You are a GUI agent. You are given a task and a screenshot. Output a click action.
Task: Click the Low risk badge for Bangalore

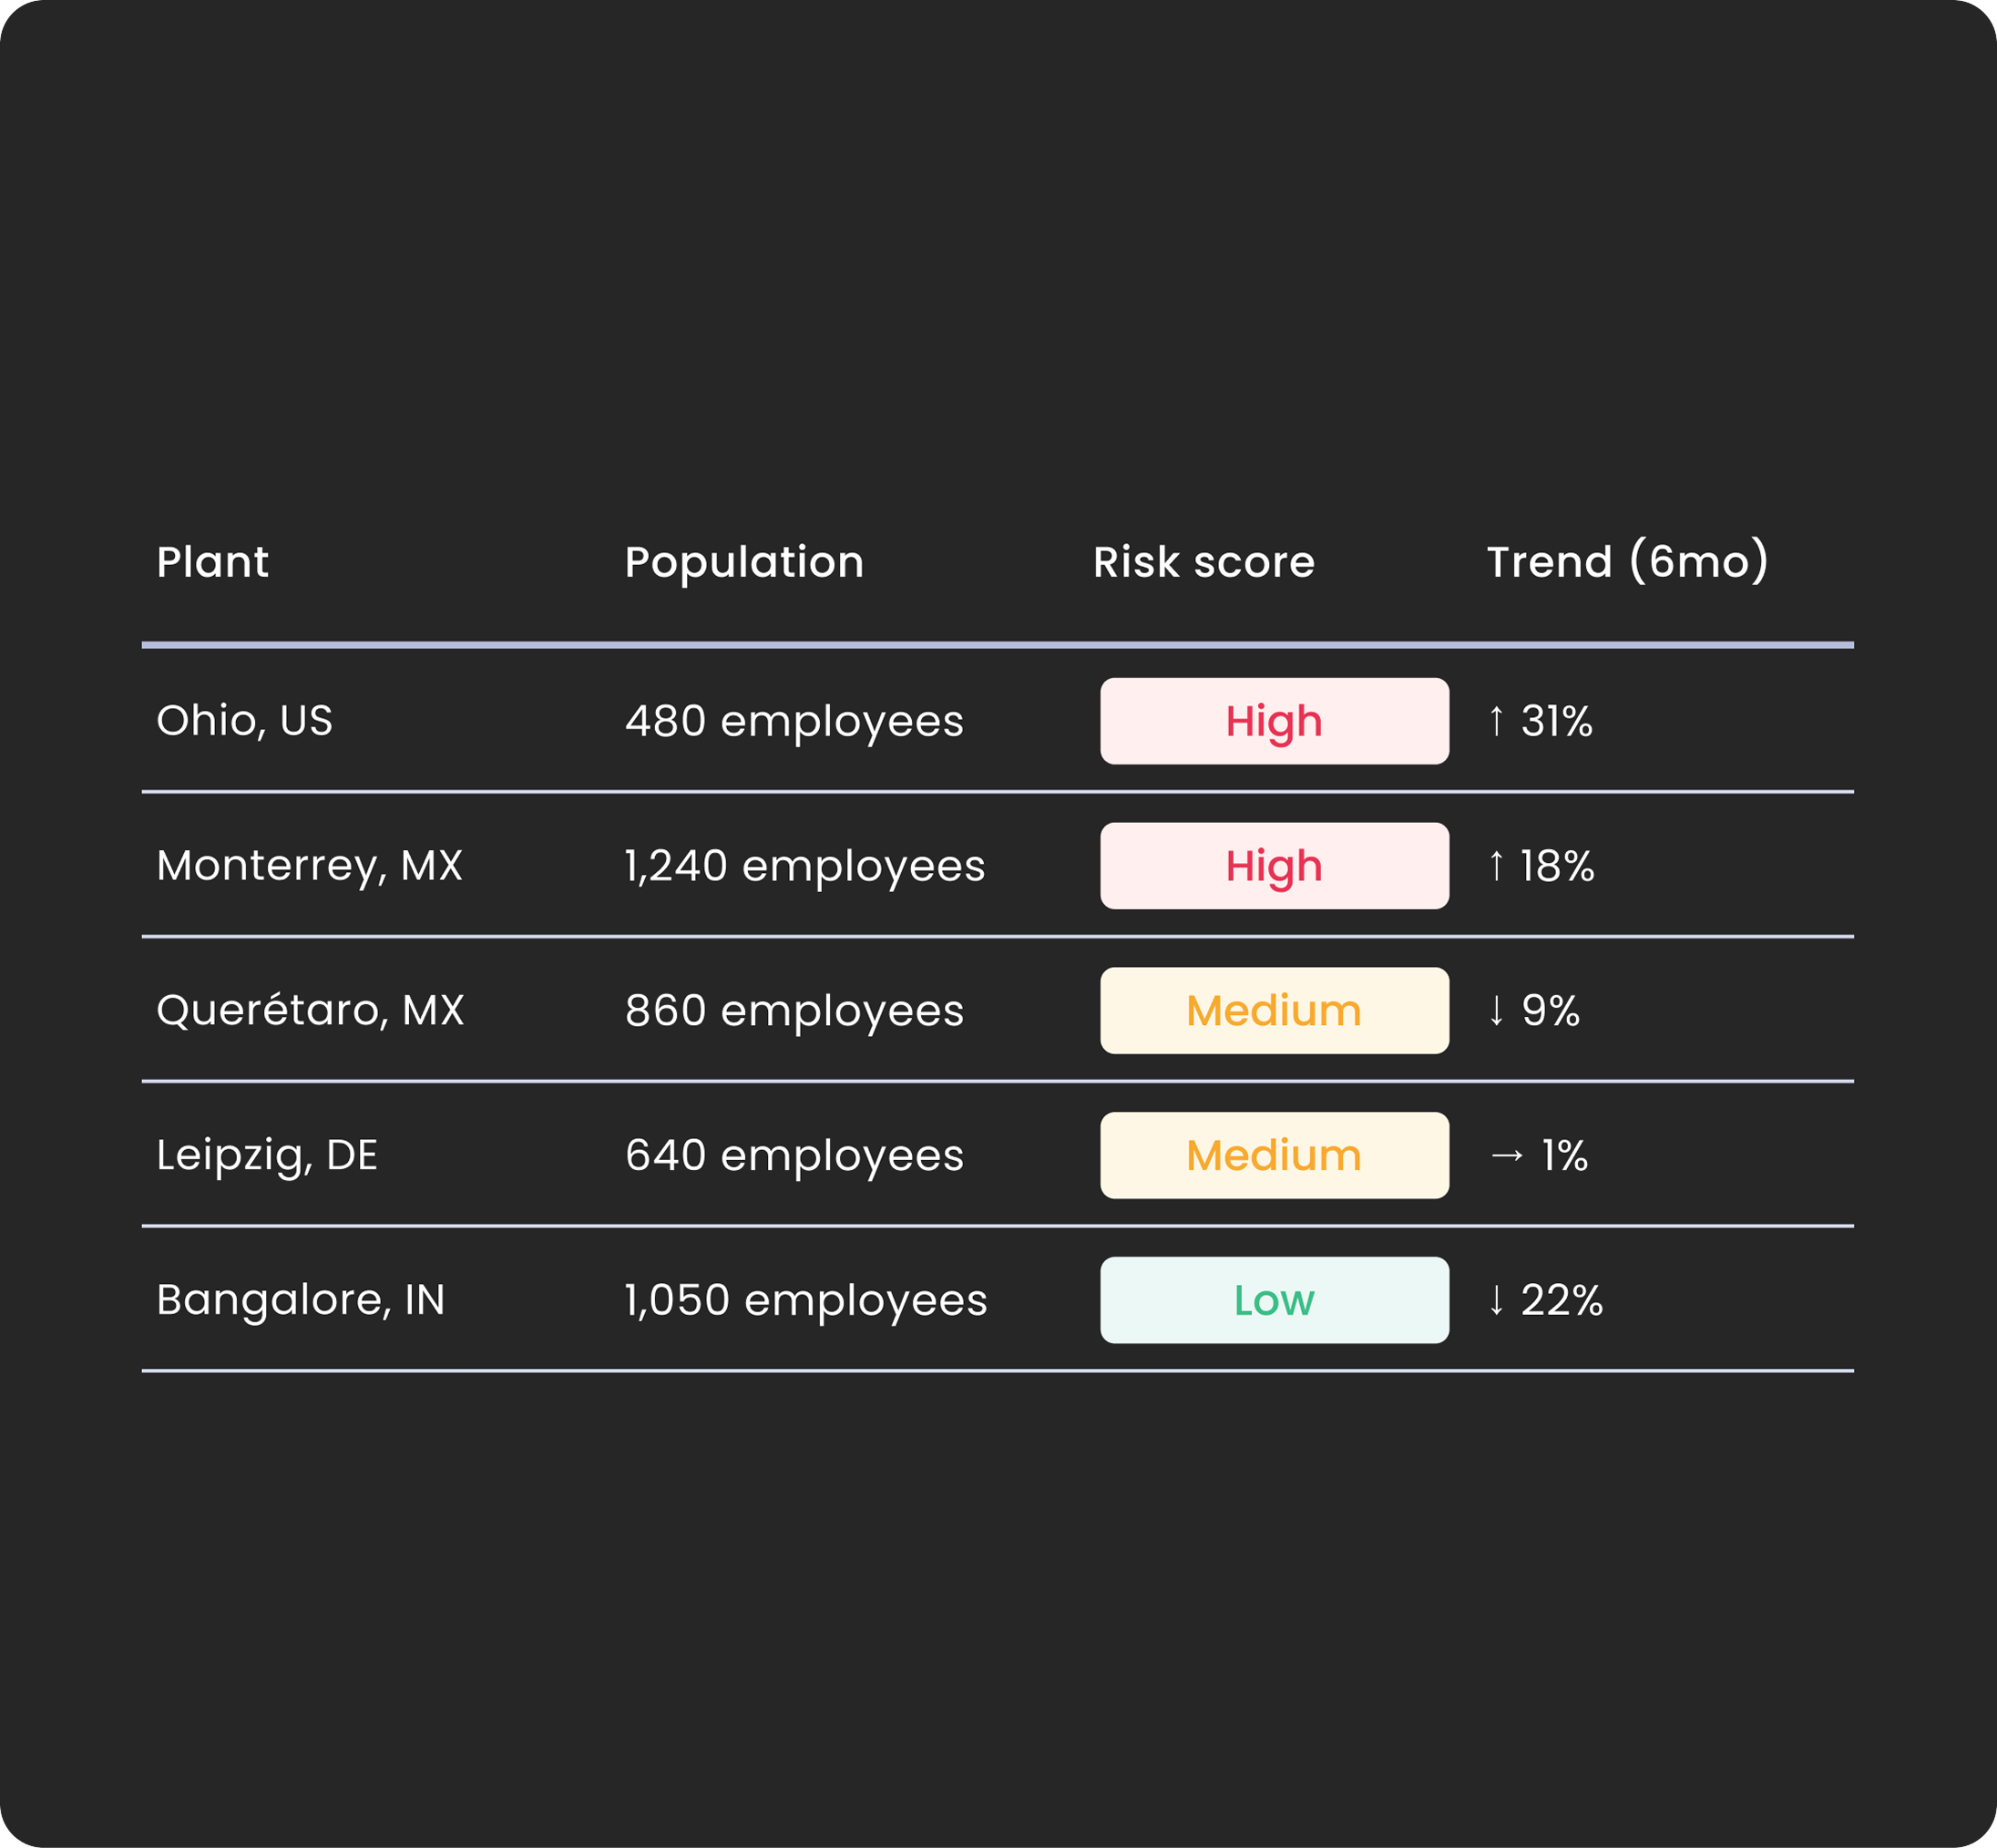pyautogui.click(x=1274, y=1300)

☆ ☆ ☆ ☆

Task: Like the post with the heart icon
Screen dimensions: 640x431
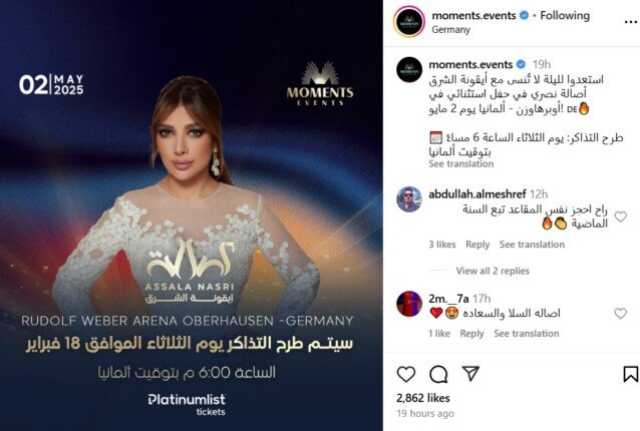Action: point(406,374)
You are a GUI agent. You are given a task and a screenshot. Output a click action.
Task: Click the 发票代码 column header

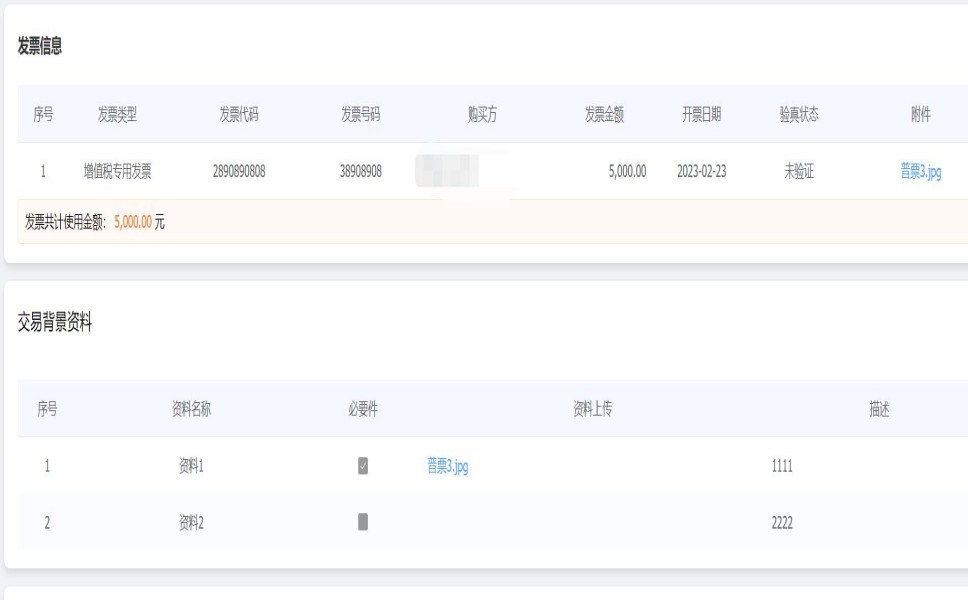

☆ ☆ ☆ ☆

WHAT YOU SHOULD DO - What is needed is an exact copy of the lines above from the one with "Screen dimensions: 640x431" to the one with "Task: Click the 发票代码 column header", both ends kept, and nothing more; please leave the pictures out.

TASK RESPONSE -
Screen dimensions: 640x431
Action: point(406,374)
You are a GUI agent. You are given a task and a screenshot. Output a click action.
Task: Click the 发票代码 column header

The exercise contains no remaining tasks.